• [YOUR TASK]: Print out the data below. Do not alter a single line.

• [EXCERPTED DATA]:
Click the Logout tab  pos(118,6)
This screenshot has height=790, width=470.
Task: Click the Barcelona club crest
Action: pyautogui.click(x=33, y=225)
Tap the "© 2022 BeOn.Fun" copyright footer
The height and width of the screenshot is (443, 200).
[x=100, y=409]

• [RESPONSE AREA]:
Click the Logout tab  pos(118,6)
This screenshot has height=790, width=470.
Task: Click the Barcelona club crest
Action: pyautogui.click(x=33, y=225)
Tap the "© 2022 BeOn.Fun" copyright footer
The height and width of the screenshot is (443, 200).
[x=100, y=409]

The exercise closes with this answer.